_Recorded information:_
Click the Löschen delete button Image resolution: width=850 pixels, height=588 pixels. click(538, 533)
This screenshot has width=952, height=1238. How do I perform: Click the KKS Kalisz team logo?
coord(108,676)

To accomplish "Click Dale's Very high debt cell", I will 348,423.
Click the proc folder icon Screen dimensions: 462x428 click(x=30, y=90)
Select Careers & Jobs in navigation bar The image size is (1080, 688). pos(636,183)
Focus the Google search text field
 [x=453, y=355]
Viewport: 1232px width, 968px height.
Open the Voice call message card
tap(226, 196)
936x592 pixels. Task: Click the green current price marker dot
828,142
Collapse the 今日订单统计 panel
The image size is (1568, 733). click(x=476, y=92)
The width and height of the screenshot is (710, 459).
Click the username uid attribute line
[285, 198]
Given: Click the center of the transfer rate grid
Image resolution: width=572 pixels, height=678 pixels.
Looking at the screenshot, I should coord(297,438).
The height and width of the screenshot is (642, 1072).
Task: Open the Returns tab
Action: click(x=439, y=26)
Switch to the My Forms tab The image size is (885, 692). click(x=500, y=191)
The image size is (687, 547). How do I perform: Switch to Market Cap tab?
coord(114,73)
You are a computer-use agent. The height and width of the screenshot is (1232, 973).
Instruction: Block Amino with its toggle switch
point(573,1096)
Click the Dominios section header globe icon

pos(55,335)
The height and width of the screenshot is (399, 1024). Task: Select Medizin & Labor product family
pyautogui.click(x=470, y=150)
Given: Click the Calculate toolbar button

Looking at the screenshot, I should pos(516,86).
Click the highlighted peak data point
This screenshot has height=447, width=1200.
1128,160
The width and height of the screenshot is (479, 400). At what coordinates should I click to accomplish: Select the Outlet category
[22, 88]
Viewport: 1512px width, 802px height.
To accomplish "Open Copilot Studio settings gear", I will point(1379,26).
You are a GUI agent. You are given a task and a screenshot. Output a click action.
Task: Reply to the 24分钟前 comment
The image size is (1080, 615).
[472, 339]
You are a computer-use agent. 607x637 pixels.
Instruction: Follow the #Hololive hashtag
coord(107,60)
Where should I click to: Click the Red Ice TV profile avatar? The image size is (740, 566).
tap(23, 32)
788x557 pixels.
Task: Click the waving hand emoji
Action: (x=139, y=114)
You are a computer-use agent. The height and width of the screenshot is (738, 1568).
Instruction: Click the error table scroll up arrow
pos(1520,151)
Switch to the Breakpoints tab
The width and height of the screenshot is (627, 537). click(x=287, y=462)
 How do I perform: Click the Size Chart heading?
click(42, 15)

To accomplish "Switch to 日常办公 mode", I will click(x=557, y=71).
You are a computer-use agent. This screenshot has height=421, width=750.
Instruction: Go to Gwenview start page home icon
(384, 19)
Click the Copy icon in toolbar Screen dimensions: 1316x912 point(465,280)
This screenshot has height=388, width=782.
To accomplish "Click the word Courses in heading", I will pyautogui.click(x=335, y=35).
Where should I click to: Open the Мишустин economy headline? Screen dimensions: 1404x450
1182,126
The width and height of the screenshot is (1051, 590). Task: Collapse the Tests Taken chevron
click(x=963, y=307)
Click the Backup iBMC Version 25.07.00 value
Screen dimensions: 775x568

_Work request:_
Within the entries above, find the string "Viewport" and return each line that holds it.

_Task answer:_
Viewport: 1232px width, 968px height.
Viewport: 1512px width, 802px height.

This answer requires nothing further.